• _RECORDS FOR PROCESSING_:
· · · ·

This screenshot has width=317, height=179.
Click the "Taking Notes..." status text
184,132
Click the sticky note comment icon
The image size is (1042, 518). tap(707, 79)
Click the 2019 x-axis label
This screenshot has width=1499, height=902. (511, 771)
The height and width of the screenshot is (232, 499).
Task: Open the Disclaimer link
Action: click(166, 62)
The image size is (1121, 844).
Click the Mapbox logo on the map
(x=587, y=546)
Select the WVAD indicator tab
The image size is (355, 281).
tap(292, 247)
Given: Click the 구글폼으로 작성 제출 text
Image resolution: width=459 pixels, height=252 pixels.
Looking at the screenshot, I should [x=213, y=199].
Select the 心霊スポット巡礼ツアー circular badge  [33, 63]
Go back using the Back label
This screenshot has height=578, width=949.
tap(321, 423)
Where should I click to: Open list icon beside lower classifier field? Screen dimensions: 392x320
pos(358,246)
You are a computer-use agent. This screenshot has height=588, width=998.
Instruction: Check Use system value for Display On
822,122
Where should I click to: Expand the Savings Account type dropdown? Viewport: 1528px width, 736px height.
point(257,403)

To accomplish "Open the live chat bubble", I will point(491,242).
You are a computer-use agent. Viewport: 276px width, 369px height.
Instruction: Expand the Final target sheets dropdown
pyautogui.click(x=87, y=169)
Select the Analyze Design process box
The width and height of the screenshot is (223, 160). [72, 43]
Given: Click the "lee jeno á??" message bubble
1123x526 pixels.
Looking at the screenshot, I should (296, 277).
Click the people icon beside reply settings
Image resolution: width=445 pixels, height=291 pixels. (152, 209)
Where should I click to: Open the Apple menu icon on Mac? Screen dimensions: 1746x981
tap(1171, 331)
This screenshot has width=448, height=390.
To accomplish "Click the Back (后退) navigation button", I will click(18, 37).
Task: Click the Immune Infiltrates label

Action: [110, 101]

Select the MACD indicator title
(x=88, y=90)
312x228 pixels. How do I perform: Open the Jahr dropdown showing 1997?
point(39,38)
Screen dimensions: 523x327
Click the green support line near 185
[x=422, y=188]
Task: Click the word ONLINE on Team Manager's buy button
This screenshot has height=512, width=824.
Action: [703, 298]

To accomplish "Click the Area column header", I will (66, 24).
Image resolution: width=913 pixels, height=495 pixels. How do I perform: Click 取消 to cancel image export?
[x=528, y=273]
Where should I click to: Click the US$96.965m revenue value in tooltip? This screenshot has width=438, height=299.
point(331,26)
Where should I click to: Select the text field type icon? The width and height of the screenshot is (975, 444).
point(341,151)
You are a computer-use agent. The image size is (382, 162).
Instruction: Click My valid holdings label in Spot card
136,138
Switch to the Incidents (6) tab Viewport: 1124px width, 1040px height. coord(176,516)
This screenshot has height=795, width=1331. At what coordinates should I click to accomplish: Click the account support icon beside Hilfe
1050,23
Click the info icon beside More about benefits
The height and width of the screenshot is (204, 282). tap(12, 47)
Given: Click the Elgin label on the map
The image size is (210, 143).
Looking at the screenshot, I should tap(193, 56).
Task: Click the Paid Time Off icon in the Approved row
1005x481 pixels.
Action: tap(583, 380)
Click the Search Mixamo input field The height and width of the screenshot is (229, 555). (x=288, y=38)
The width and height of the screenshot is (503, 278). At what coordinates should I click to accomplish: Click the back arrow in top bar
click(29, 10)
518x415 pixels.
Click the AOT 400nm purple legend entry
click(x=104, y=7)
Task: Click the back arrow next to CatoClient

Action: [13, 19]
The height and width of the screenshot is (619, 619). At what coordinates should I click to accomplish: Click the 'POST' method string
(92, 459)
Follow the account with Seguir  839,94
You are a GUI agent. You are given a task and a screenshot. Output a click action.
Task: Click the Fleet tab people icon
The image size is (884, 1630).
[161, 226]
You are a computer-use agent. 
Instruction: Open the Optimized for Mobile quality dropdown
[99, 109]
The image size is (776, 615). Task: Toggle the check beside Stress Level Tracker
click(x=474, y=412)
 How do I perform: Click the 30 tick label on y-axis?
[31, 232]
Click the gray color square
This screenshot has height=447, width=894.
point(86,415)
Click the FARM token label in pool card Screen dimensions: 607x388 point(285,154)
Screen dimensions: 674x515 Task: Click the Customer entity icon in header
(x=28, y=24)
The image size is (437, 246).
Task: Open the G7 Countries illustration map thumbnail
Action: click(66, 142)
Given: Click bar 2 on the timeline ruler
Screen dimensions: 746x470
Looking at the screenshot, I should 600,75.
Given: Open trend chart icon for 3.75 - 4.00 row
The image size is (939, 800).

· · · ·

• _YOUR INSTRUCTIONS_:
For the records given here, say how many lines hold the string "button", with no further words.

• _ANSWER TO THE PROBLEM_:
2